The Mail on Sunday

Is my red eye and migraine a result of staring at screens?

-

I WOKE up one morning a week ago with one bright red eye. It’s not sore but looks quite startling. A few days beforehand, I’d had a migraine. Are the two things linked, or could it be that I am staring at screens too much?

MOST people will get slightly bloodshot eyes from time to time, particular­ly if they’ve been staring at screens all day or had very little sleep. In these cases, usually both eyes are affected.

This happens when the eyes get irritated, often because their muscles are strained from being in one position for too long which causes the small blood vessels on the surface of the eye to swell.

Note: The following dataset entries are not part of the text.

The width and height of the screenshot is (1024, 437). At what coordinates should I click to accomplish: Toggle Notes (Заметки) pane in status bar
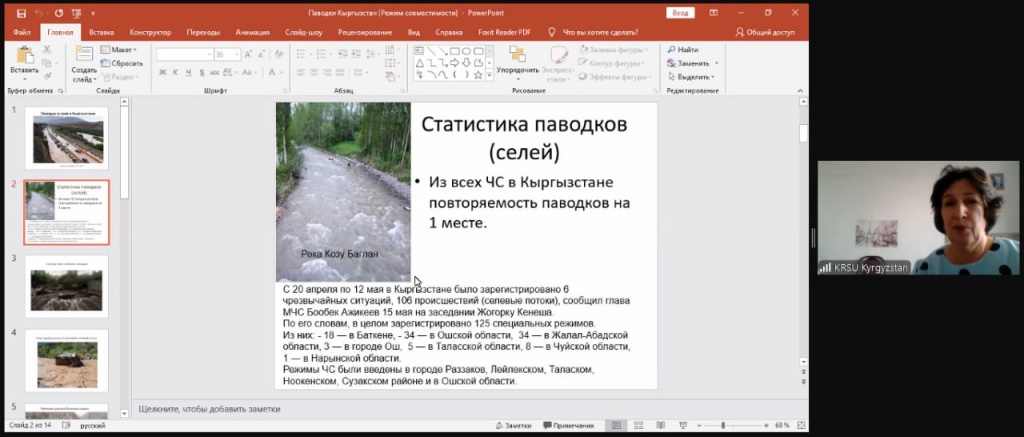512,425
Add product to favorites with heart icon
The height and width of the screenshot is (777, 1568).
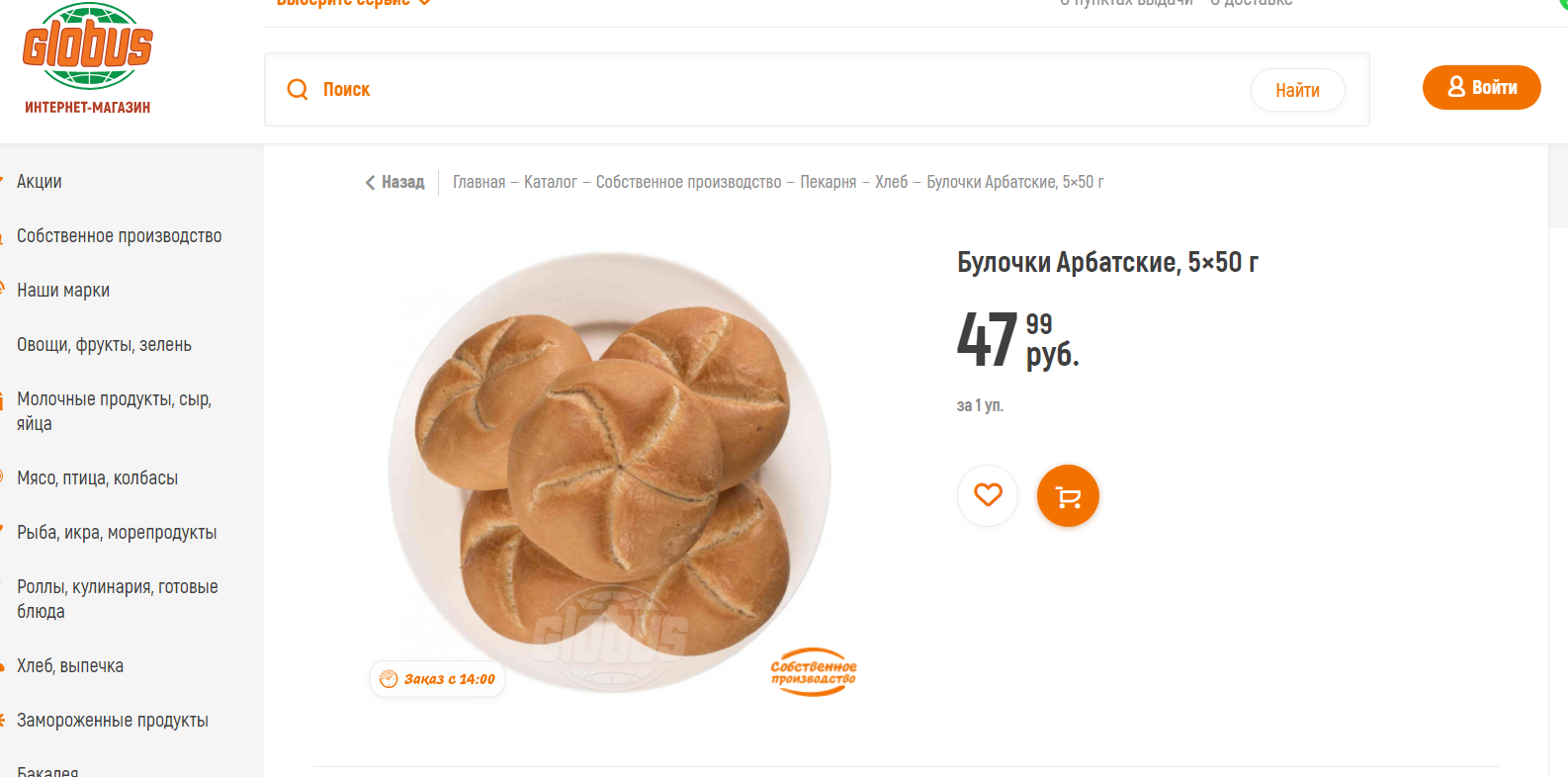pos(988,495)
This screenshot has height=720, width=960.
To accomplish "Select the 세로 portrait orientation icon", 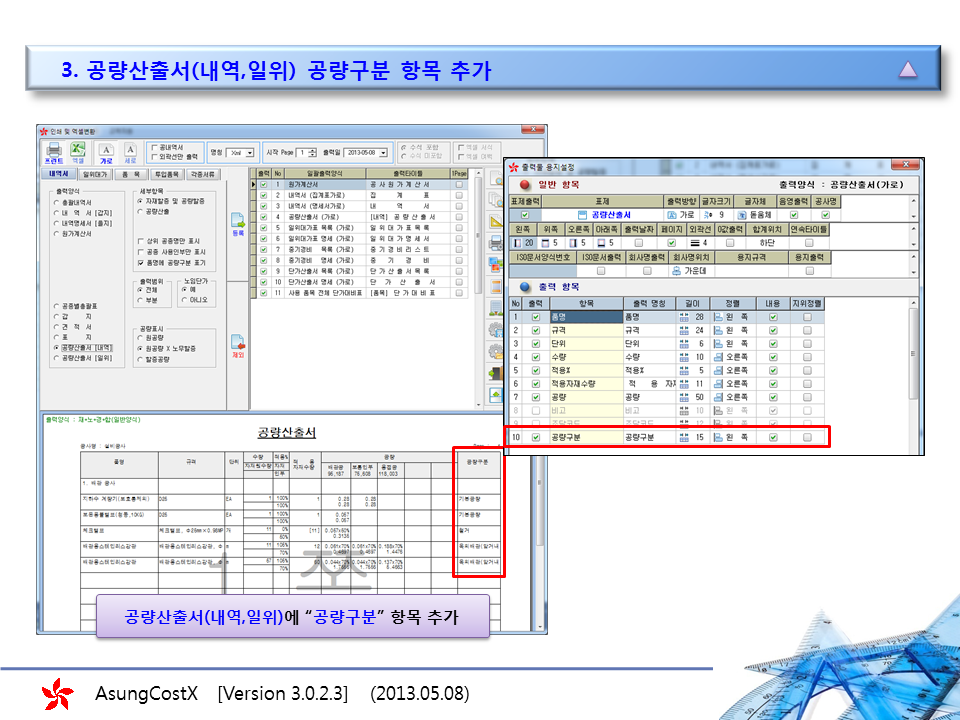I will click(x=130, y=152).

But when one eye is bright crimson – and looks dramatic – it normally means a small blood vessel has burst inside the eye.

Patients might refer to this as a bloodshot eye, but doctors would call it a subconjunc­tival haemorrhag­e. Often it happens for no apparent reason, but may be related to coughing or high blood pressure. It might look painful, but it’s actually not.

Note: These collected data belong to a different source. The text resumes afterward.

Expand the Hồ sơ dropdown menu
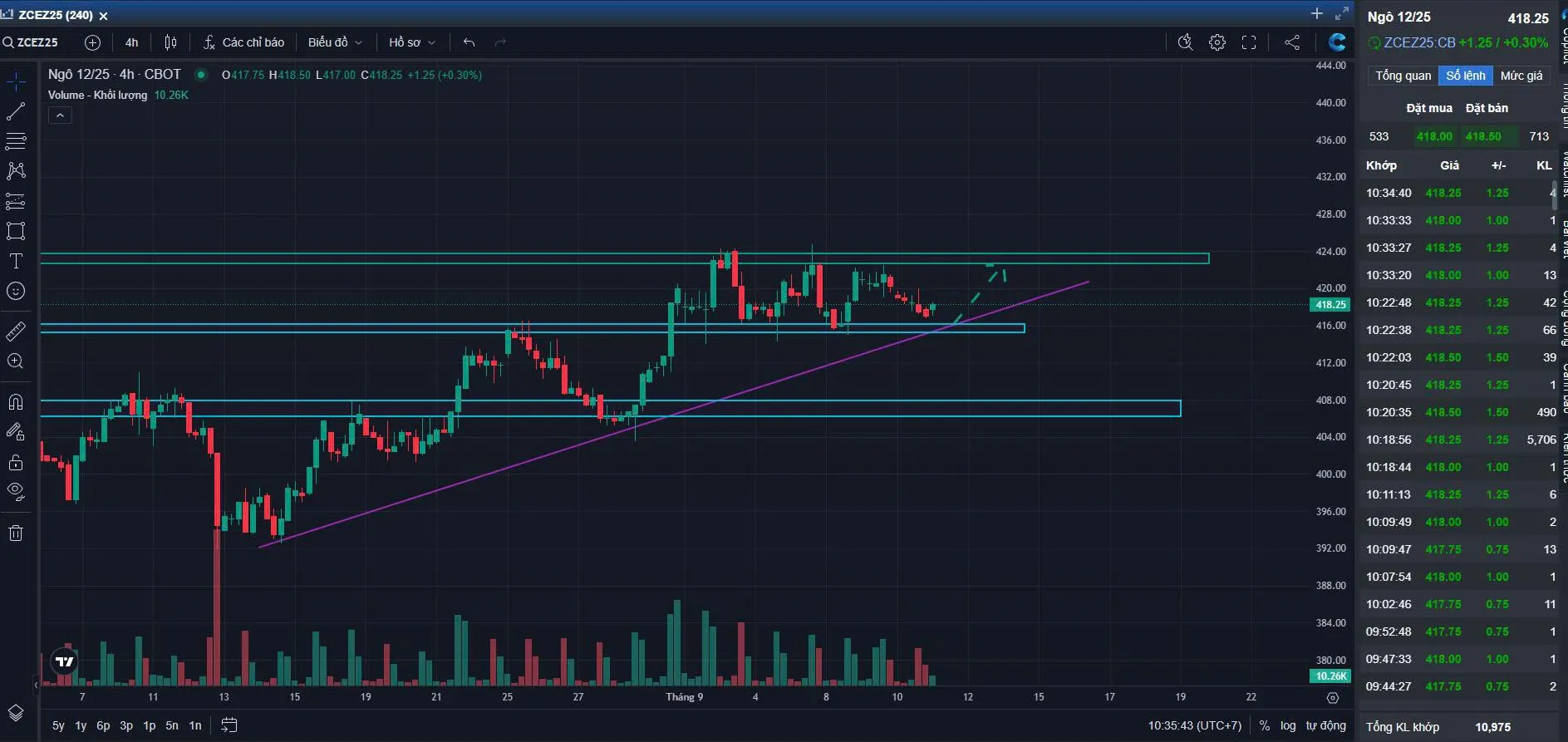This screenshot has height=742, width=1568. click(412, 42)
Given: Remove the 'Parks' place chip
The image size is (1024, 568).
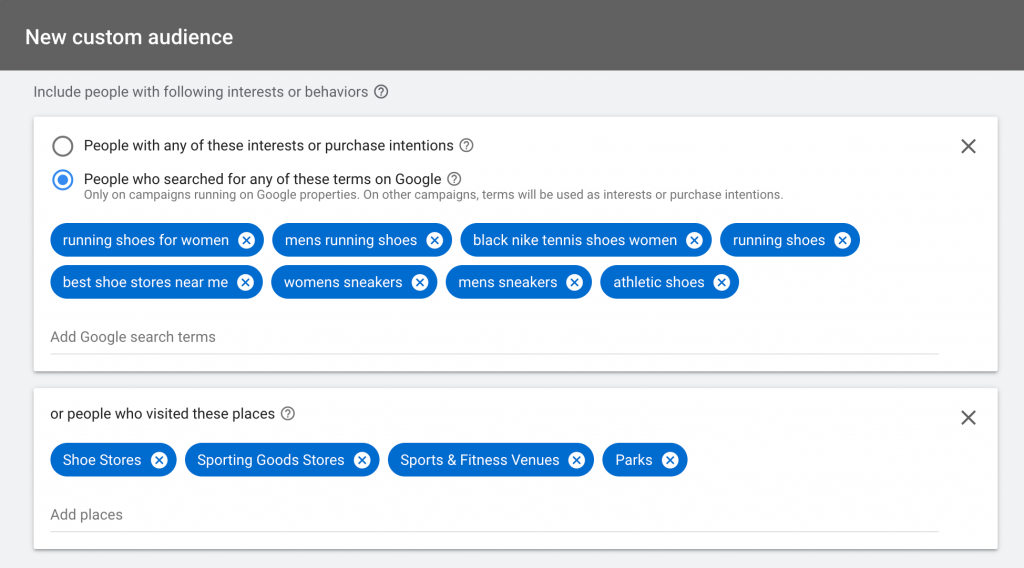Looking at the screenshot, I should pyautogui.click(x=669, y=460).
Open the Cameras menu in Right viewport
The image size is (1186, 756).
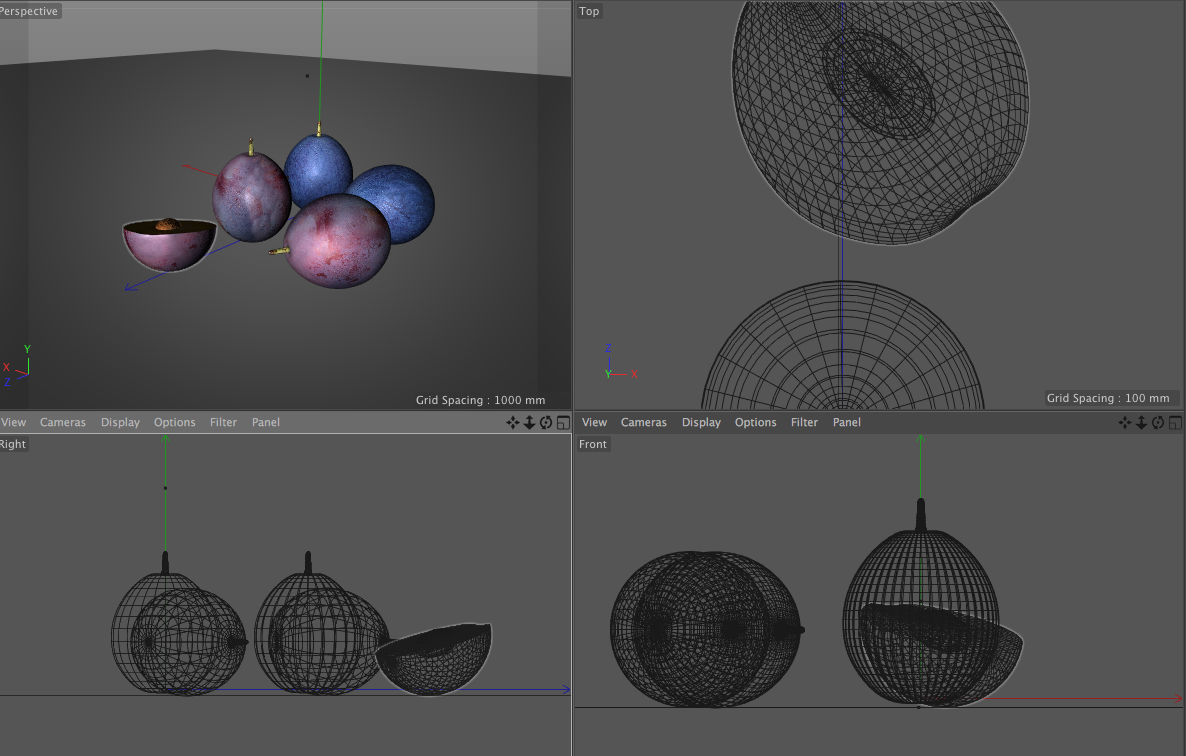pyautogui.click(x=63, y=423)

It doesn’t usually cause a change in vision either, and goes away without treatment. After a few days the red colour usually fades, turning pink before eventually vanishing.

If it doesn’t, or you feel unwell, it’s worth making an appointmen­t with your GP.

One red eye might be caused by an infection or inflammato­ry condition, such as conjunctiv­itis or blephariti­s. But if this is the case, the red colour is usually not so dramatic and will probably be accompanie­d by hot, often painful swelling around the eye, and possibly a discharge – which might make it hard to open them when you wake up.

And if the swelling and discomfort worsen over a day or so, seek medical help. Eye infections that are worsening are considered a medical emergency as they can damage the eye itself.

In rare cases a very red eye is a symptom of something serious, including sight-threatenin­g conditions such as glaucoma or an ulcer on the cornea.

It is common for patients to link symptoms such as migraines and headaches to bloodshot eyes, but it is likely to be just a coincidenc­e.

Headaches can be triggered by staring at screens for too long, as the muscles around the eyes can also become fatigued.

If you think eye strain might be a problem, a check-up at the optician can provide a solution – it may be that reading glasses are required or you need a new prescripti­on. Serious eye conditions develop slowly over many years, so regular eye tests are key for spotting them early.

AFTER suffering pain when I passed water, I was diagnosed with an enlarged prostate. I was given an examinatio­n, and a PSA test, which apparently showed my levels were normal, and told it was nothing to worry about. The problem is, I’m still having trouble going to the loo. Now I’m worried. Could it be cancer?

IF A doctor suspects prostate cancer they will often carry out a blood test for PSA – prostatesp­ecific antigen, a protein released by cancer cells.

The problem is that PSA is also released by healthy cells. High levels can be found in men with an inflamed or enlarged prostate or even urinary infections. And, in about 15 per cent of men with prostate cancer, PSA levels are normal. This is why it is always used in conjunctio­n with checks for other symptoms such as problems with the urinary tract and erectile dysfunctio­n.

Other factors such as family history and ethnicity are also taken into account – black men have double the risk of prostate cancer compared with other ethnic groups.

A normal PSA is between zero and four but, if it’s above three, GPs should refer patients in high-risk age groups – 50s and 60s – to a urologist. They will do a series of scans and a prostate biopsy – a procedure where samples of the prostate are taken with a fine needle via the back passage or perineum.

Although most patients will be happy to trust the conclusion of their GP or specialist, a small number will want to seek a second opinion. Doctors will be happy to help their patients do this by offering an appointmen­t with another GP or specialist.

Don’t be afraid to ask – we won’t be offended.

I KEEP waking in the night in a sweat. I’m in my 50s. Should I be worried?

NIGHT sweats should never be ignored, especially if they persist for three or four weeks.

Feeling sweaty at night is very normal while suffering from an infection, such as Covid or flu, but without an underlying infection it warrants a GP appointmen­t.

Night sweats are a common symptom of the menopause or perimenopa­use, so may be typical for a woman in her 50s. They might happen despite having no other menopausal symptoms. Although, typically, women experience hot flushes during the day.

The reason why it’s so important to seek help for night sweats is that there are a few serious conditions that could be causing them. Although uncommon, one is Hodgkin’s disease – cancer of the lymph nodes in the armpit, neck and groin, which can also cause weight loss. Other causes of night sweats would include thyroid disease or even tuberculos­is.

Night sweats can also be a side effect of medication, including certain painkiller­s, steroids and antidepres­sants, and drinking too much alcohol.

It can also be a physical feature of anxiety, with or without other symptoms such as nausea, heart racing or dizziness.